5.
Elektrische installatie
De installatie moet worden uitgevoerd volgens de geldende normen.
Installatie en aansluitingen in CTC EcoLogic moeten worden uitgevoerd door
een erkende elektricien. Alle bedrading moet worden aangelegd volgens de
geldende vereisten.
5.1
Voeding
Voeding
De 24V DC
EcoLogic wordt aangedreven door de warmtepomp via een meegeleverde
communicatiekabel. Voeding en communicatie gaan door dezelfde kabel.
5.2
Communicatie tussen EcoLogic
en CTC EcoAir/EcoPart
LiYCY (TP) wordt gebruikt als communicatiekabel. Het is een afgeschermde
kabel met 4 kernen en de communicatiekernen zijn van het type twisted-pair.

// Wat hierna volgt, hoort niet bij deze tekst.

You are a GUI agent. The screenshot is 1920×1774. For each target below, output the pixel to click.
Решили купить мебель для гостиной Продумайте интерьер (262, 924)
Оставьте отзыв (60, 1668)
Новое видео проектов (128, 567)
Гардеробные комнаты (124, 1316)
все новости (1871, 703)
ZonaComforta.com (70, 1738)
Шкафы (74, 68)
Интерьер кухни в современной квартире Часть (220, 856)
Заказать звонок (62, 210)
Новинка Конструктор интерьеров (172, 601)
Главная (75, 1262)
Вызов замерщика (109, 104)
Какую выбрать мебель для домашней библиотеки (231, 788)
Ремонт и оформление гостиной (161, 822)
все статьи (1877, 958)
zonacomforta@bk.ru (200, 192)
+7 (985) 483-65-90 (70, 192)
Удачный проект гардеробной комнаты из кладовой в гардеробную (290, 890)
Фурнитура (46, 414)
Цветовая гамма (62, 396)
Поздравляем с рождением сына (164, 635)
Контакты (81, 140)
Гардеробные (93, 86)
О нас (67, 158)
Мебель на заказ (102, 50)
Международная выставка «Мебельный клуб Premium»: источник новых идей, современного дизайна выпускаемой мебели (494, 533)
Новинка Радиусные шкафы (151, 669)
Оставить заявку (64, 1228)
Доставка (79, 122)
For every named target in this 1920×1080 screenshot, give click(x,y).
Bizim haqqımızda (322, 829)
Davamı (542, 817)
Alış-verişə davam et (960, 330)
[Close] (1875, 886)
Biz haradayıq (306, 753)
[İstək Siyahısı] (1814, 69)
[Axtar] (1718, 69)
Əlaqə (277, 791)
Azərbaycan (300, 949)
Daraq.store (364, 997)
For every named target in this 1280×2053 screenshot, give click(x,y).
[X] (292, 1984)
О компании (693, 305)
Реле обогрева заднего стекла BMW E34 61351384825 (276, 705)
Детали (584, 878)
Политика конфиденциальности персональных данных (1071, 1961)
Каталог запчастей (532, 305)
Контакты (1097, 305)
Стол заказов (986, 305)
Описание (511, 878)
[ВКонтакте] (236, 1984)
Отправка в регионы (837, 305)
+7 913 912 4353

Het display (A1) is aangesloten op de printplaat van de verwarmingspomp
(A5) volgens het bedradingsschema "Besturingskaart EcoAir/EcoPart
aansluiten".
5.3
Buitenvoeler B15 (EcoPart)
De buitenvoeler (B15) wordt aangesloten op de besturingskaart van
de EcoPart op aansluitingen U5 en GND, zie het bedradingsschema
"Besturingskaart EcoAir/EcoPart aansluiten".
5.4
Thermostaatbesturing K26/
besturingssignaal externe
driewegklep
Thermostaatbesturing K26 en besturingssignaal van externe driewegklep
(als er geschakeld wordt tussen verwarming/SWW) kunnen als volgt op de
besturingskaart (A5) WP worden aangesloten:
EcoAir 400/EcoPart 400/EcoAir 500
Aansluiten op aansluiting DI3 en GND (zie bedradingsschema
"Besturingskaart EcoAir/EcoPart aansluiten".
EcoAir 600/EcoPart 600
Aansluiten op aansluiting DI1 en GND (zie bedradingsschema
"Besturingskaart EcoAir/EcoPart aansluiten".